Who on earth would set a high-octane, high-body count, bulletfest of an action movie in a single room? The answer is director Joe Lynch. The filmmaker’s new film, Everly, stars Salma Hayek as a prostitute who must kill a small army of assassins sent to murder her at an apartment by a yakuza crime boss. At Christmas.
The director explains that his intent with the film was to combine two cinematic flavors few people might have considered placing together: Action classic Die Hard and the work of the avant-garde Dogme 95 filmmaking collective, whose leading lights include one Lars von Trier. “Die Hard is one of my favorite movies—I remember it being my Christmas movie every year,” says Lynch. “Die Hard was such an archetype for this movie: It’s Die Hard-in-a-room!
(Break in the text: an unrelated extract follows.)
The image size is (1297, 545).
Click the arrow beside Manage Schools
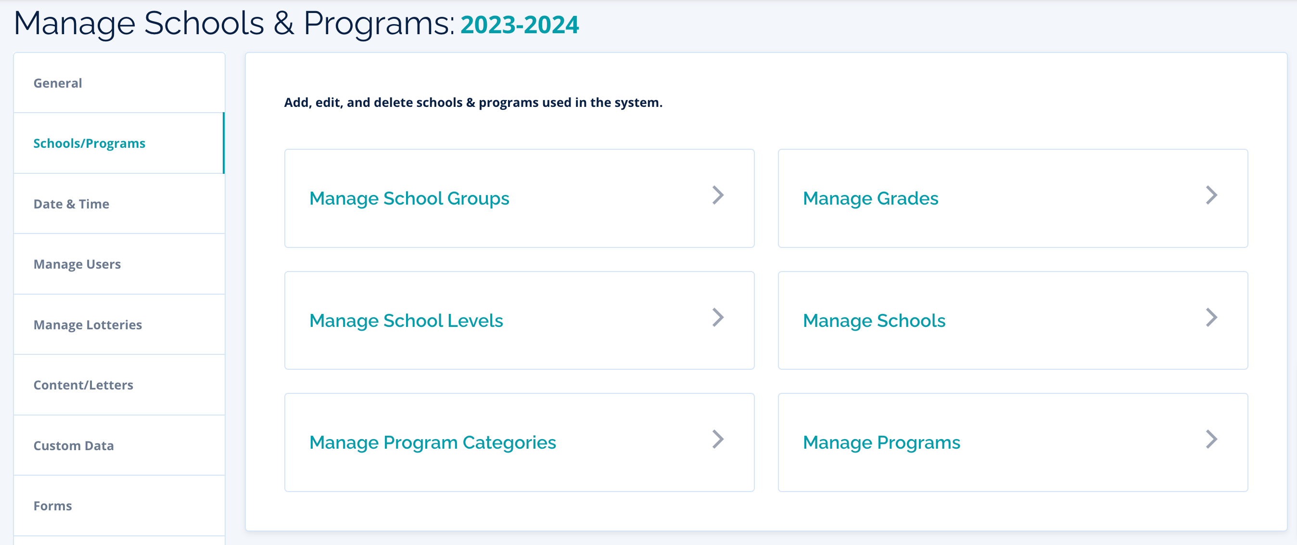pyautogui.click(x=1211, y=318)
“Then, my manager-slash-producing partner Luke Rivett and I were talking about Lars von Trier, and how much we loved parameters in cinema, where the filmmaker gives himself restrictions. I said, ‘What if the camera literally was not allowed to leave [the room]?'”
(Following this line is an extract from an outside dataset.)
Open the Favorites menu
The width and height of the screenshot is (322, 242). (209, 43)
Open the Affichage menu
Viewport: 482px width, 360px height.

The unique nature of the Everly screenplay, which was written by Yale Hannon, helped it make the Black List of hot but unproduced scripts in 2010, and Lynch shot the film itself in Serbia last year. “It was challenging,” he says. “At the same time it was so liberating because it forced us to find new ways to execute all these scenes. This whole movie is a testament to pure cinema in one form or another. It’s trying to take every single tool that I have to tell the story and keep the audience engaged, even though I was stuck technically between four walls. Because obviously you can’t have a whole action movie take place in one room for 90 minutes without doing some sort of visual histrionics.”
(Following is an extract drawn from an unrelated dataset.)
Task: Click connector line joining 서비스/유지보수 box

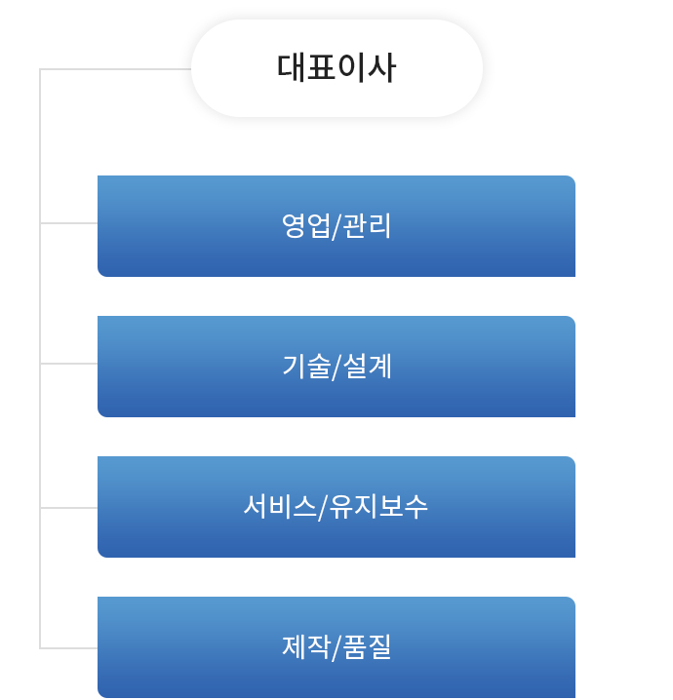Action: (x=69, y=508)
And what did Lynch’s lead actress think of the filmmaker’s self-restricting shenanigans? “Even Salma was like, ‘Okay, so now you’re going to get the reverse shot on me?'” says the director. “I’d be like, ‘No, I’m not. Those are the rules!’ But she was such a champion of that. Because she knew that we were trying to do something different.” Everybody always says when they go into a movie—especially a genre film—’We’re trying to do something different.’ But we were actually really trying, and I feel like it was a success.”
Everly will receive its world premiere this Saturday at Fantastic Fest in Austin, Tx. Lynch has a long history with the annual genre movie festival having screened his first film, horror sequel Wrong Turn 2, at the event back in 2007. “There’s no better term—it was fantastic,” the director says. “It was one of the greatest times I’ve ever had at a film festival. It made me rethink my idea of what a film festival is. And throughout the years I’ve always been like, I’ve got to go back, I’ve got to go back, I need to have a movie that goes back! I think there was a little bit of me that, when I was [prepping] Everly, was going, ‘I need a movie so crazy that they’d be willing to show it!’ I cannot wait to go back.”
In addition to unveiling Everly, Lynch will also spar—both vocally and literally—with actor and editor Josh Ethier (Almost Human) in one of the festival’s legendary debate-fights. The resolution, which Lynch will be supporting, is that “samurais are infinitely more badass than cowboys” in cinema. “My premiere happens, and then I believe 90 minutes later I’m racing over to go box,” explains Lynch. “So adrenalin is going to be very very high on Saturday night. I know I’m going to the home of the cowboy to debate this topic, so I’m already under the gun, so to speak. But I feel, at least when we have been talking about it on social networks, people have been like, ‘Oh, that’s a tough one!’ I feel it’s going to be a good debate and then the fight itself is going to be a bloody mess. Josh is a bit of a bruiser—but you haven’t seen Joe Lynch in the ring yet!”